Scritto da: Mariella Buscemi

Somministrarsi illusioni al bisogno

Stretta nella mia scatola di ossa e carne a violentarmi le unghia e farmi ballare davanti agli occhi della mente legioni di personaggi che mi tengano compagnia. Sono i miei non-compagni di viaggio, fantasmi dalle caratteristiche assortite e verosimili. Vederne le sembianze, sentirne il timbro della voce, percepire impressioni sulla pelle come di sfioramenti, di calore di corpi.
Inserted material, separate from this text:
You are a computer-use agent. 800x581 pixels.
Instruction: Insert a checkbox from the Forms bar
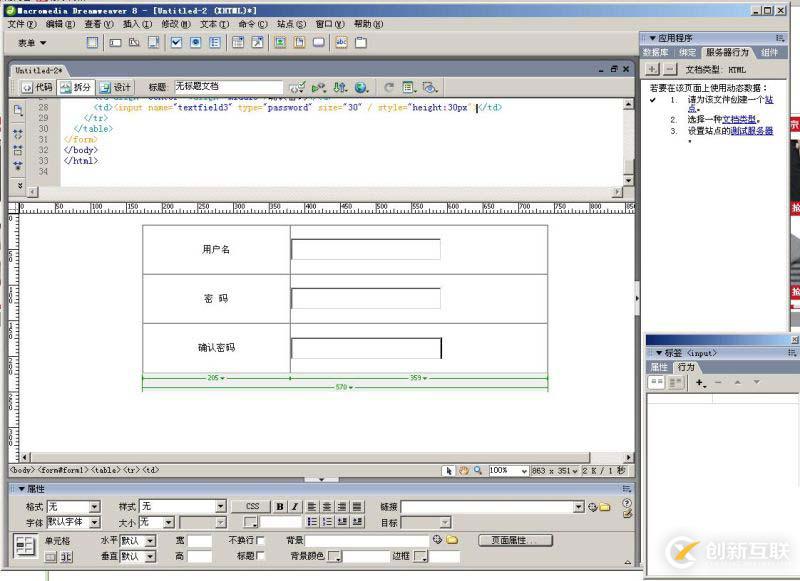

Era il mio mondo fatto di suppletivi, di accorgimenti costruiti sul terreno fertile della necessità, sulla falla antica della mancanza, per via del veleno corrosivo dell'impossibilità.
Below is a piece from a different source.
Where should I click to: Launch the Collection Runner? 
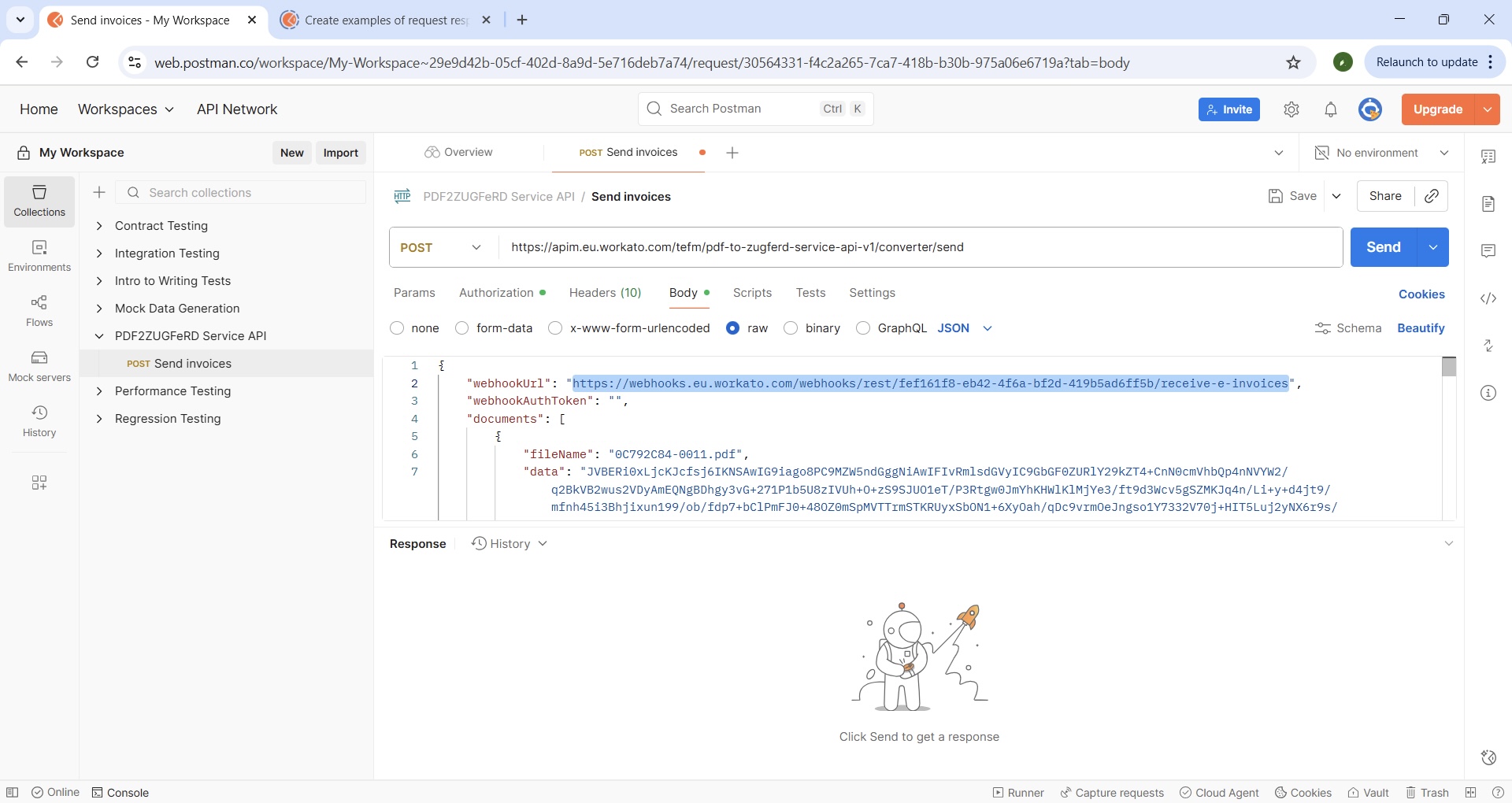1018,792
Somministrarsi illusioni al bisogno, senza foglietto illustrativo, direttamente in vena perché vadano subito in circolo; dosaggi sempre sbagliati, i miei, overdose di deliri per il mio craving emozionale.
L'ho passata così la mia infanzia, a fare i conti con l'imposizione dell'essere tagliati fuori dal mondo, dell'essere diversi dalla 'noiosa normalità'.
Poi, finivo di maciullarmi le dita, mi alzavo da quel letto sempre troppo stropicciato come i miei occhi sempre troppo gonfi e la mano stringeva la maniglia fredda della porta che conduceva alla cucina, l'aprivo, come in un rituale, come fosse netta demarcazione di stati, percezioni e di mondi e li trovavo comodamente seduti a vegetare davanti alla tv, ignari di quel che davvero ero io e del sovvertimento di fattori reali e non reali che mi dimoravano. Sorrisi di circostanza, l'elenco dettagliato dei compiti per casa e la rassicurazione massima dell'averli svolti.
Il rumore della tv mi distrarrà dal potere parlare con uno dei miei 'amicì, ma dovrò rimandare di un paio d'ore.